--- Entries provided ---
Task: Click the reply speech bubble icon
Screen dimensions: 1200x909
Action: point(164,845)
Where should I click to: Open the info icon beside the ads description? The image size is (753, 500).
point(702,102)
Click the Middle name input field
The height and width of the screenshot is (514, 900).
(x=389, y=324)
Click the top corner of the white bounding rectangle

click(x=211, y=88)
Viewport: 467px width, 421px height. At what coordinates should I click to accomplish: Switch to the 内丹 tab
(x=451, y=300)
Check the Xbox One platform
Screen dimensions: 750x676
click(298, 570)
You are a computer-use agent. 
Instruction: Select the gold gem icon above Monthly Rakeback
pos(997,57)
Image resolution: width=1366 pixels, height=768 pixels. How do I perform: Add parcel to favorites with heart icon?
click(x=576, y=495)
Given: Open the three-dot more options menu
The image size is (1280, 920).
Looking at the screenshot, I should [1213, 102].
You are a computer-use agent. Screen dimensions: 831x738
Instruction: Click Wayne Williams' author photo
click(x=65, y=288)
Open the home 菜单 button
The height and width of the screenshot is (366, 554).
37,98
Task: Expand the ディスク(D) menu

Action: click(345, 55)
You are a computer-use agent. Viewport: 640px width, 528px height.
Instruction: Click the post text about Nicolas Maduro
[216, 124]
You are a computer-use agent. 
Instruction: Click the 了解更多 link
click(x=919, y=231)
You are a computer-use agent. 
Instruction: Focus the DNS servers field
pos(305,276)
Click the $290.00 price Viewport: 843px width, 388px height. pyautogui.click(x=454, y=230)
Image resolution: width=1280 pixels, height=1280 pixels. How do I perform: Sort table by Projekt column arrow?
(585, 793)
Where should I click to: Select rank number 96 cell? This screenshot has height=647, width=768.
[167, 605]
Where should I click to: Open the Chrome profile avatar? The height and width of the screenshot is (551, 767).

--- What the exercise asks ---
Copy every record shown above, exactly and completely.

--- Solution below ---
Task: Click the reply speech bubble icon
Screen dimensions: 1200x909
Action: point(164,845)
Where should I click to: Open the info icon beside the ads description? The image size is (753, 500).
point(702,102)
Click the Middle name input field
The height and width of the screenshot is (514, 900).
(x=389, y=324)
Click the top corner of the white bounding rectangle

click(x=211, y=88)
Viewport: 467px width, 421px height. At what coordinates should I click to accomplish: Switch to the 内丹 tab
(x=451, y=300)
Check the Xbox One platform
Screen dimensions: 750x676
click(298, 570)
You are a computer-use agent. 
Instruction: Select the gold gem icon above Monthly Rakeback
pos(997,57)
Image resolution: width=1366 pixels, height=768 pixels. How do I perform: Add parcel to favorites with heart icon?
click(x=576, y=495)
Given: Open the three-dot more options menu
The image size is (1280, 920).
Looking at the screenshot, I should [1213, 102].
You are a computer-use agent. Screen dimensions: 831x738
Instruction: Click Wayne Williams' author photo
click(x=65, y=288)
Open the home 菜单 button
The height and width of the screenshot is (366, 554).
37,98
Task: Expand the ディスク(D) menu

Action: click(345, 55)
You are a computer-use agent. Viewport: 640px width, 528px height.
Instruction: Click the post text about Nicolas Maduro
[216, 124]
You are a computer-use agent. 
Instruction: Click the 了解更多 link
click(x=919, y=231)
You are a computer-use agent. 
Instruction: Focus the DNS servers field
pos(305,276)
Click the $290.00 price Viewport: 843px width, 388px height. pyautogui.click(x=454, y=230)
Image resolution: width=1280 pixels, height=1280 pixels. How do I perform: Sort table by Projekt column arrow?
(585, 793)
Where should I click to: Select rank number 96 cell? This screenshot has height=647, width=768.
[167, 605]
Where should I click to: Open the Chrome profile avatar? The height and width of the screenshot is (551, 767).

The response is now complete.